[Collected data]
• • •

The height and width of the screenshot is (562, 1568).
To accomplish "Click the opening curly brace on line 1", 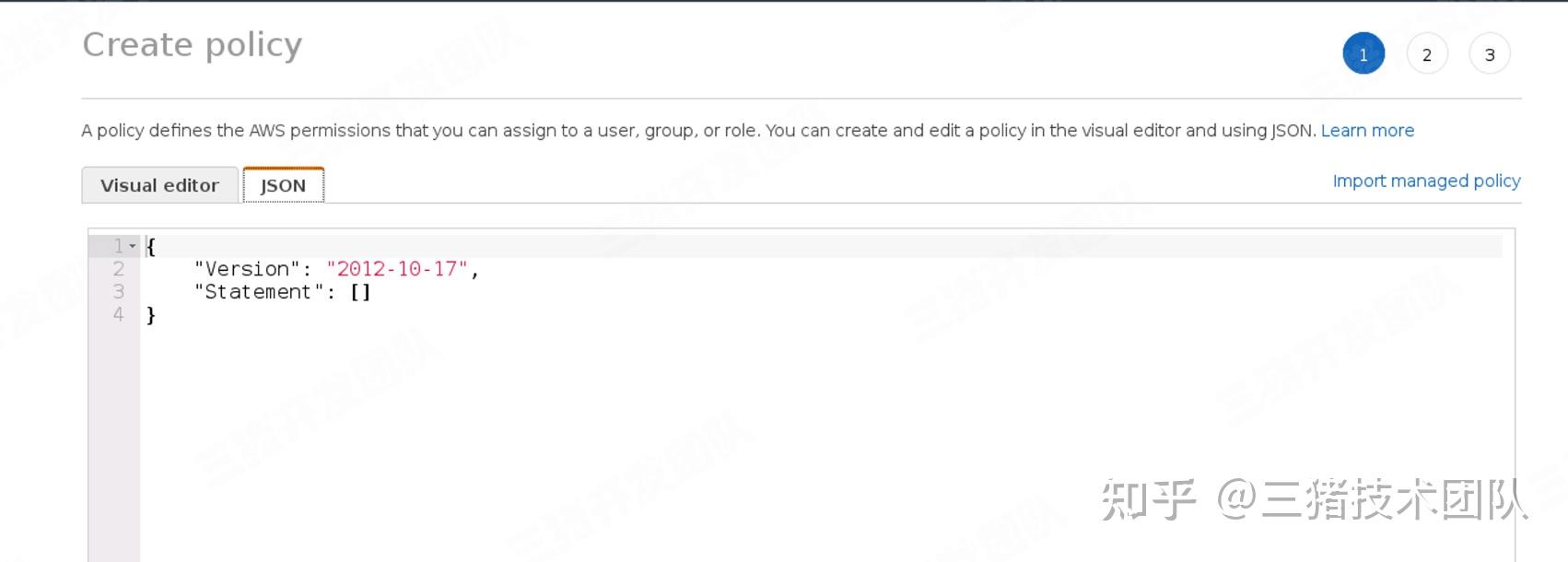I will click(151, 246).
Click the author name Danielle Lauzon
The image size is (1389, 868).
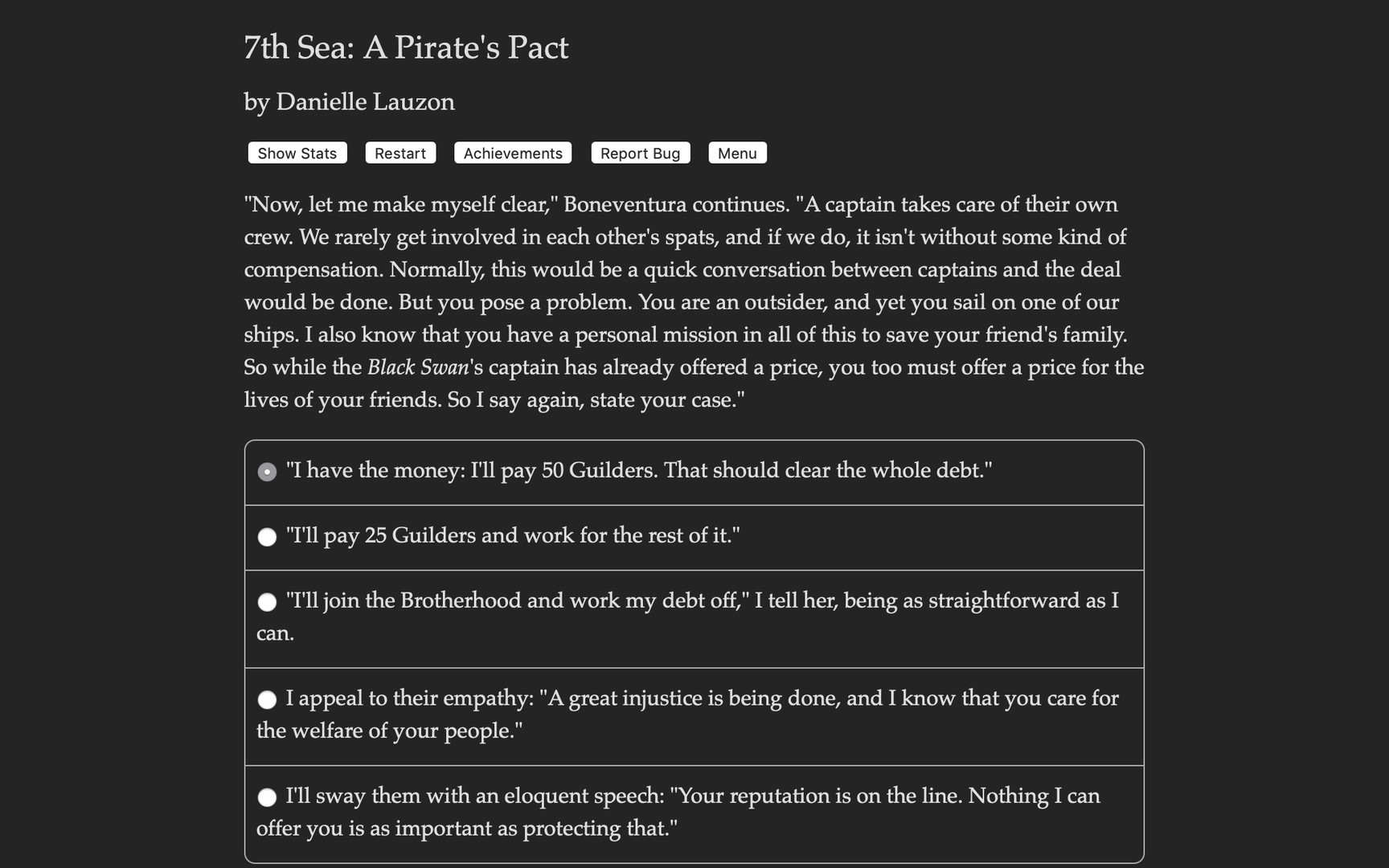click(x=349, y=102)
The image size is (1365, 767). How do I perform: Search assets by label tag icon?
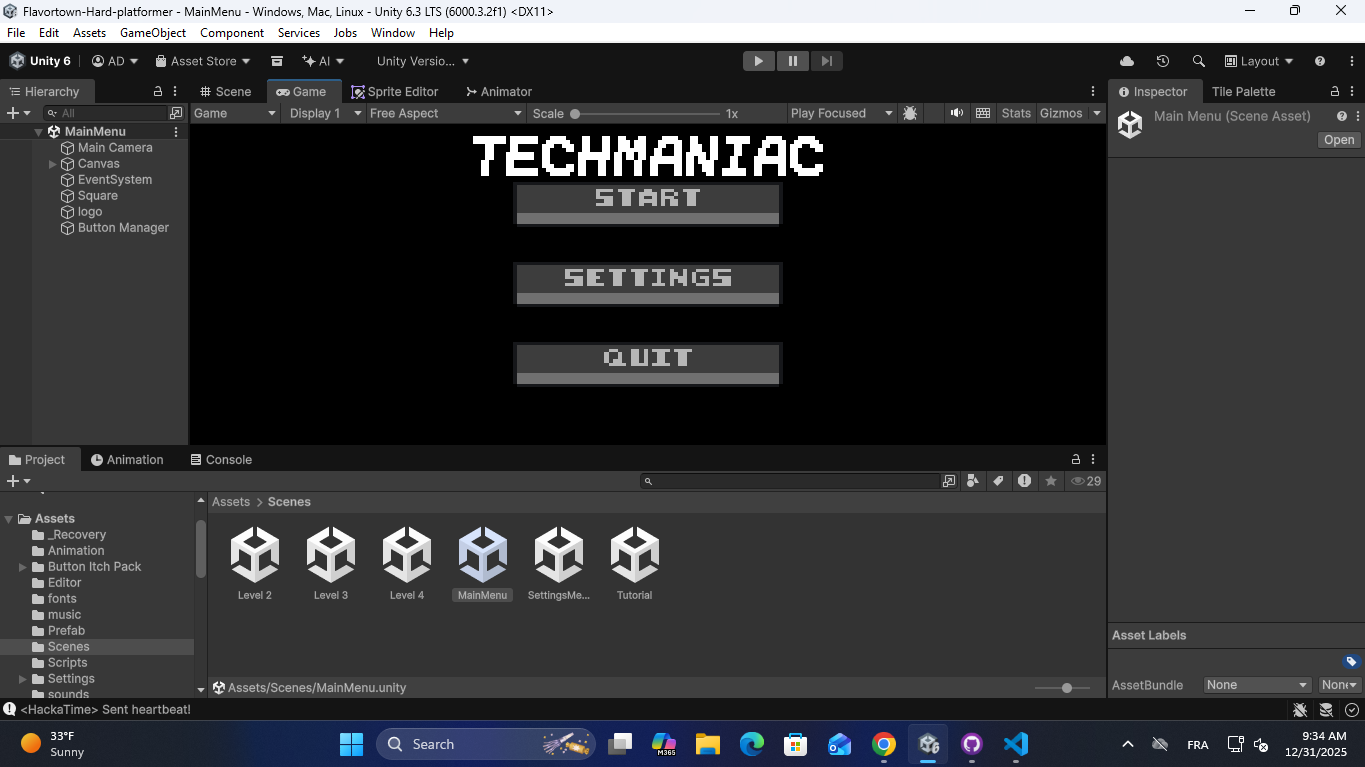tap(998, 481)
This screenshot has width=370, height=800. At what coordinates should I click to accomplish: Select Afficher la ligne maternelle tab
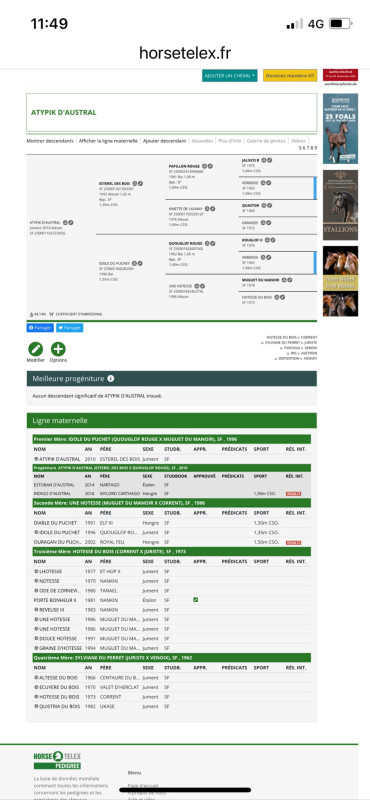(108, 140)
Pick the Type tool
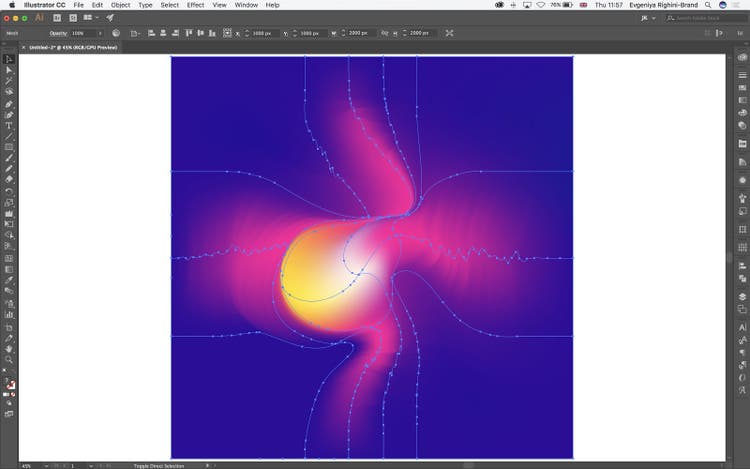 (x=9, y=125)
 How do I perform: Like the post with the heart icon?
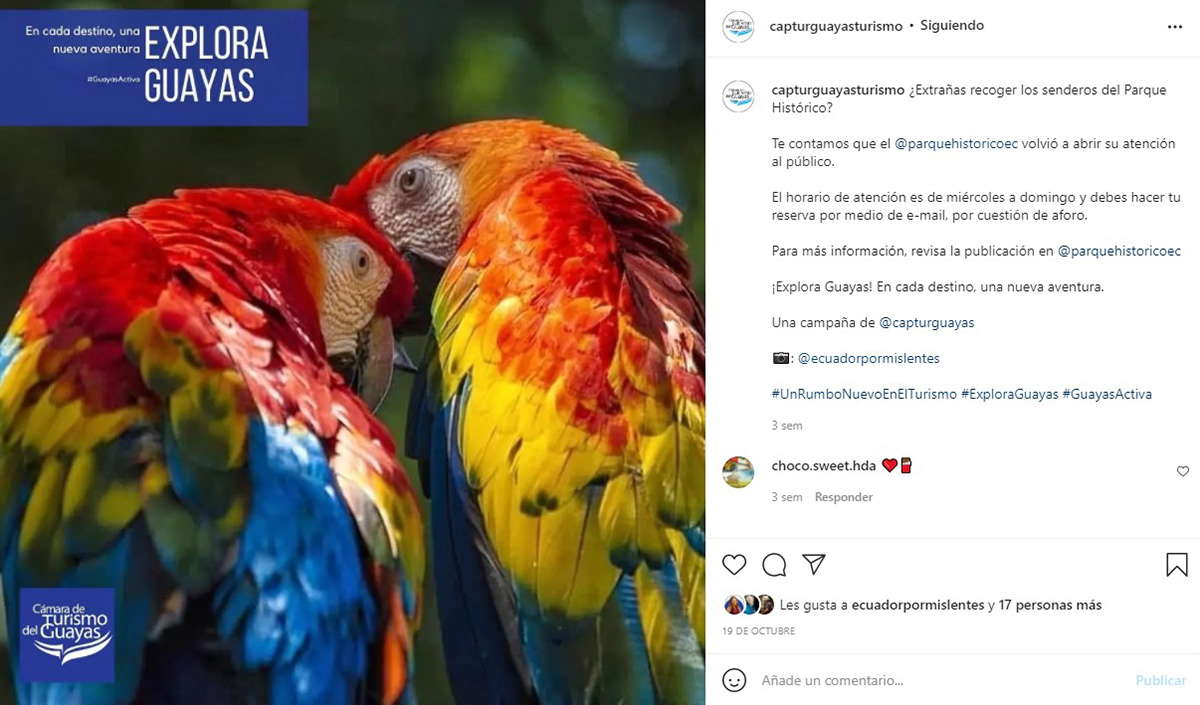[x=734, y=565]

• • •

▶ [PROBLEM DESCRIPTION]: Please transcribe, with no additions, the lines starting at the one that contains "How do I perform: Like" and running through the last line of the entries, inclusive. Leave the pictures out.

▶ [RESPONSE BELOW]:
 How do I perform: Like the post with the heart icon?
[x=734, y=565]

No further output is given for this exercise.